Conversely, I’ve always felt that King’s gulliness was wildly underappreciated. His rhetoric was lofty, but still infused with a deep pragmatism; he banged so hard on love and forgiveness in his speeches because he saw the endgame. He knew that even righteous anger was exhausting and exhaustible, that places riven by violence are slow to be made whole again, if they ever are. The Montgomery Bus Boycott slowly brought a racist city to its knees and forced it to change the way it did its business. But on the other side of the fight, folks were going to have to live with each other, something that violence would have made impossible. It was, ironically, the kind of muscle-flexing so many nationalists call for, and it helped catalyze a movement that would fundamentally alter American policy and life.

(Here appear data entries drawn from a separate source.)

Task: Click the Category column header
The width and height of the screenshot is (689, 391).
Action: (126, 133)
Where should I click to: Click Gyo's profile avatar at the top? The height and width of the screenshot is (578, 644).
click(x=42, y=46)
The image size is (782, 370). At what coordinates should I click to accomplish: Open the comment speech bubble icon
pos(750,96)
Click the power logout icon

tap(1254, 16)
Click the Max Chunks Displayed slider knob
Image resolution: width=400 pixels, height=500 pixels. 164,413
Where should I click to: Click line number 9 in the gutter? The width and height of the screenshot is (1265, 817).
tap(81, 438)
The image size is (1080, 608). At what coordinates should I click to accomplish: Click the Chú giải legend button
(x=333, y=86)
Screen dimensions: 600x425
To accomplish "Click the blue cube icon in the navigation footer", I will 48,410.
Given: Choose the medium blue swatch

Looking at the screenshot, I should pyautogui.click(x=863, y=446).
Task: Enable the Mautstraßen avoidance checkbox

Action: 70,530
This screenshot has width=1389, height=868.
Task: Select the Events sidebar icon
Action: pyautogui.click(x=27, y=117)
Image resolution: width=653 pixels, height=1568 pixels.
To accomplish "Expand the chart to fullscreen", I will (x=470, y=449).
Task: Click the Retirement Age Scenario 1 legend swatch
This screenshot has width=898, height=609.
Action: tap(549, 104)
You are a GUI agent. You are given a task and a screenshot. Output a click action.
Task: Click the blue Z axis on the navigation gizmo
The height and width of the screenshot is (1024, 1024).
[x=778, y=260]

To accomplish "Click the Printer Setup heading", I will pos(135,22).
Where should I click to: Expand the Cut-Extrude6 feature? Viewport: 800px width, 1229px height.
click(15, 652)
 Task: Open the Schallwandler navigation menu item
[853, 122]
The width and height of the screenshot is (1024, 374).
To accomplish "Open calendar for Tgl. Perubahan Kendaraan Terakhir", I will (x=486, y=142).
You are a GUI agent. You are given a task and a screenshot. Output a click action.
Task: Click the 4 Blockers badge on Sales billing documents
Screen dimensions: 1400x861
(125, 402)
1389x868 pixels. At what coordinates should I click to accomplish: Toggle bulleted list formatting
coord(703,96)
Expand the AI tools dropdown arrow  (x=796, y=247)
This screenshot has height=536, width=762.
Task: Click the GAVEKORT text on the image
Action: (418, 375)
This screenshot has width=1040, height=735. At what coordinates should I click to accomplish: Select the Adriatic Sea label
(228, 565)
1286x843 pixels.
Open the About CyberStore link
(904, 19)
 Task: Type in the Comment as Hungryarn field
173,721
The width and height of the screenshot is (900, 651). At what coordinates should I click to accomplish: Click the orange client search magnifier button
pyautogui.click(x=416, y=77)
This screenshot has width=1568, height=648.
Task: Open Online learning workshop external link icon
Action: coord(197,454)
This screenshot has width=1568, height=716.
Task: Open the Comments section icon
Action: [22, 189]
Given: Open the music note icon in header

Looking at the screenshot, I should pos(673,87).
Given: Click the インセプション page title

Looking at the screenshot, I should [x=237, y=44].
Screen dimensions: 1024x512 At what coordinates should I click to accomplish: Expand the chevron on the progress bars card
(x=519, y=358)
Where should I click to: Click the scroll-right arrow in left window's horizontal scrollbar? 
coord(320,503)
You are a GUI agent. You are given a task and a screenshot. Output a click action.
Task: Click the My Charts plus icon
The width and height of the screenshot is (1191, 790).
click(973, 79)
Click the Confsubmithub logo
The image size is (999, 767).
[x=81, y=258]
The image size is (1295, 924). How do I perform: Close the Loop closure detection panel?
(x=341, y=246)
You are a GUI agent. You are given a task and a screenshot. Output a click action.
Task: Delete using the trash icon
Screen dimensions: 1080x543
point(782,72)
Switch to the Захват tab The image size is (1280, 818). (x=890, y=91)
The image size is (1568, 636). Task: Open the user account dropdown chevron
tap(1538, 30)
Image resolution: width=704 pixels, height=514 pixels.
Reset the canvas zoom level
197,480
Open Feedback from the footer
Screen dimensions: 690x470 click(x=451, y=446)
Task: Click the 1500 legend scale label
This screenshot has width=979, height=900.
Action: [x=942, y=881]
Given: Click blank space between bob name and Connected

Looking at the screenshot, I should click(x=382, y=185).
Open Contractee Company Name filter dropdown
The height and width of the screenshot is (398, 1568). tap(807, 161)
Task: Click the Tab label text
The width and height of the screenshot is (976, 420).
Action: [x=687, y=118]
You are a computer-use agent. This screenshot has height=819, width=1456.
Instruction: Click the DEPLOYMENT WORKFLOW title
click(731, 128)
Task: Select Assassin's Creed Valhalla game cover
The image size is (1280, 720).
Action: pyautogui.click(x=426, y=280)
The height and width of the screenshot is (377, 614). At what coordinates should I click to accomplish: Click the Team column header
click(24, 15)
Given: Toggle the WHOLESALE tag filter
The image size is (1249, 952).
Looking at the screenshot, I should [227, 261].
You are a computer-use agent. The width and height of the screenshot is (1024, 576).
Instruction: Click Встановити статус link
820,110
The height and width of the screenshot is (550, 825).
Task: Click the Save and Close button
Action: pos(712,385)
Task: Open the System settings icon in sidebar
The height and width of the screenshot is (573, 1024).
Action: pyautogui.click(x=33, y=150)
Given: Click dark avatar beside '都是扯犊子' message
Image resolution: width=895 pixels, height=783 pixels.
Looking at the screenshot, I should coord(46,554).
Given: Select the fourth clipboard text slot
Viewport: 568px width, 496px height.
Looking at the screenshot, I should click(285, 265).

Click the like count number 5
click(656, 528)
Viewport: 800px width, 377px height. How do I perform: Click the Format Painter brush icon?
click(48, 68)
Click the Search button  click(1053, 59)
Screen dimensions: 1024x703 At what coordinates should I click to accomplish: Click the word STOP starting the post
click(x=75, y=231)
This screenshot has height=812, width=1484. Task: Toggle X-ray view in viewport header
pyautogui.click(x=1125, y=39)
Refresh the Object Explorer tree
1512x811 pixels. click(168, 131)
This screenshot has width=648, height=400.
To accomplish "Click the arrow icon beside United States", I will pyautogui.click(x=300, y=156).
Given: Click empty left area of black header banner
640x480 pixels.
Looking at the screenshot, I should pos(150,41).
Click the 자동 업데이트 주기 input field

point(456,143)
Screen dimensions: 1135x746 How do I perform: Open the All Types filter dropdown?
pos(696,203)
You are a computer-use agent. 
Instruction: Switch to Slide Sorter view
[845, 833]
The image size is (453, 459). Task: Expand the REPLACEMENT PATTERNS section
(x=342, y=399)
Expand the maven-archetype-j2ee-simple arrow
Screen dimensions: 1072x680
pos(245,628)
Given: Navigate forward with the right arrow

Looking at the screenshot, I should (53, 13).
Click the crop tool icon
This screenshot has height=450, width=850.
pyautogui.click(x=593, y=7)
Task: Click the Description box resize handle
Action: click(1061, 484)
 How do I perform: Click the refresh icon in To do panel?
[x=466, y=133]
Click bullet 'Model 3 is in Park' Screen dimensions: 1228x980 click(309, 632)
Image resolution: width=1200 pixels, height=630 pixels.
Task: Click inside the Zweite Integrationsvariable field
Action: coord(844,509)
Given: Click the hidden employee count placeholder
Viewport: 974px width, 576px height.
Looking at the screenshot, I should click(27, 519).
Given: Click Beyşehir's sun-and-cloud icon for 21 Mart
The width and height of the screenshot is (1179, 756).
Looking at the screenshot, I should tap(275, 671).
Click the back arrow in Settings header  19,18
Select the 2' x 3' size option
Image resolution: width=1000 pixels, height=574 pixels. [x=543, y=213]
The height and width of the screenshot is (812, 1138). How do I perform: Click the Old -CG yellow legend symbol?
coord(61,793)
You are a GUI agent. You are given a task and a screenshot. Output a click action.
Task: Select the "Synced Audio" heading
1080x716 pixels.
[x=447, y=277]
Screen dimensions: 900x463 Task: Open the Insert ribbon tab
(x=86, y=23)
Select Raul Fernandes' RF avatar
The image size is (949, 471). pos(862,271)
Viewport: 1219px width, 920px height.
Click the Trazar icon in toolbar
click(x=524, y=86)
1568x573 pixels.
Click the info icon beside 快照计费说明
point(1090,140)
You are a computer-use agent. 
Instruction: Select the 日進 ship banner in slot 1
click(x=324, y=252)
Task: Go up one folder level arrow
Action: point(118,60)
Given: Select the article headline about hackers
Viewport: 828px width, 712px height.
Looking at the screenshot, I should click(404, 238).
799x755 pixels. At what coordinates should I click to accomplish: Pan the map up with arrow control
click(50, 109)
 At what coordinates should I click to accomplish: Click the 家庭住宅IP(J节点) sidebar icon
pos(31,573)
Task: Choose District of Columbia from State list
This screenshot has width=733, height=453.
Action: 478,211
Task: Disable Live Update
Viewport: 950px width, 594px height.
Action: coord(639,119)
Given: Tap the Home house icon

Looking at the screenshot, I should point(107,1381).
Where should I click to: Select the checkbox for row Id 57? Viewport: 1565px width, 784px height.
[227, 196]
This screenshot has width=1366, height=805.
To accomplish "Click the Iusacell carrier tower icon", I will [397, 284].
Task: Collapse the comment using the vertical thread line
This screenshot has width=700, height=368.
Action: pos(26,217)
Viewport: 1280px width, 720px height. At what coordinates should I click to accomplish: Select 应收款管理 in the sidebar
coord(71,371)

A lot of folks take issue with comparisons of the push for LGBT rights with the Civil Rights Movement. And they’re imperfect parallels, to be sure. But the push for marriage equality, for example, is a practical appeal for a tectonic shift in the way we think about a bedrock social institution. America will change, and yet nothing will blow up. This has become the model of social progress in America, and it’s why I’ve always been so smitten with King. He tried to thread that needle — radicalism without nihilism — and proved that it was possible.

G.D.

G.D.

Gene "G.D." Demby is the founder and editor of PostBourgie. In his day job, he blogs and reports on race and ethnicity for NPR's Code Switch team.
G.D.
  • Lisa

    Great essay. One question though. What does “gulliness” mean? I don’t have a dictionary at my desk anymore (tsk, tsk) but I tried to look it up on teh interwebs and couldn’t find any such word. Did you mean guile or guilelessness something else or are Google and I just missing something?

    • lol. gully is a slang term that originated in Brooklyn in the 1990’s that means “gangsta,” “hood” or “tough.” It’s often used as a synonym for audacity.

  • MLK was definitely hard. That’s why I love these “little-known facts about King” pieces that come out every year around this time—each one chips away a little bit at the Martin Luther Santa cartoon image.